Desde lo alto de la torre principal de vigía, la reina Ahotep y el faraón Kamosis contemplaban Nubia. Gracias a la reconquista de Buhen, la ruta fluvial quedaba cerrada para el príncipe de Kerma. Además, los productos transportados por las caravanas que se detenían en las proximidades de la fortaleza volvían a los tebanos, sin olvidar parte de la producción de oro, que se lavaba allí mismo.
—Al convencer a los medjai de que se aliaran con nosotros y al utilizar el marfil mágico —dijo Kamosis a su madre—, nos habéis permitido obtener una gran victoria, y sin sufrir pérdida alguna.
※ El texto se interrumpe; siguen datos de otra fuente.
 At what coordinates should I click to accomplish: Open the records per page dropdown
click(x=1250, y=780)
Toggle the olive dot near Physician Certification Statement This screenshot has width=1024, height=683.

—No siempre será así, hijo mío. Tienes que nombrar un nuevo comandante de la fortaleza, algunos administradores que gestionen las riquezas de la región y, luego, un gobernador de Nubia.
—¿Significa eso que retrocedemos y nos dirigimos al frente del norte?
—Todavía no, Kamosis. Incluso sabiendo que hemos reconquistado Buhen, el príncipe de Kerma se creerá perfectamente seguro porque nos considera incapaces de cruzar la segunda catarata. Se equivoca.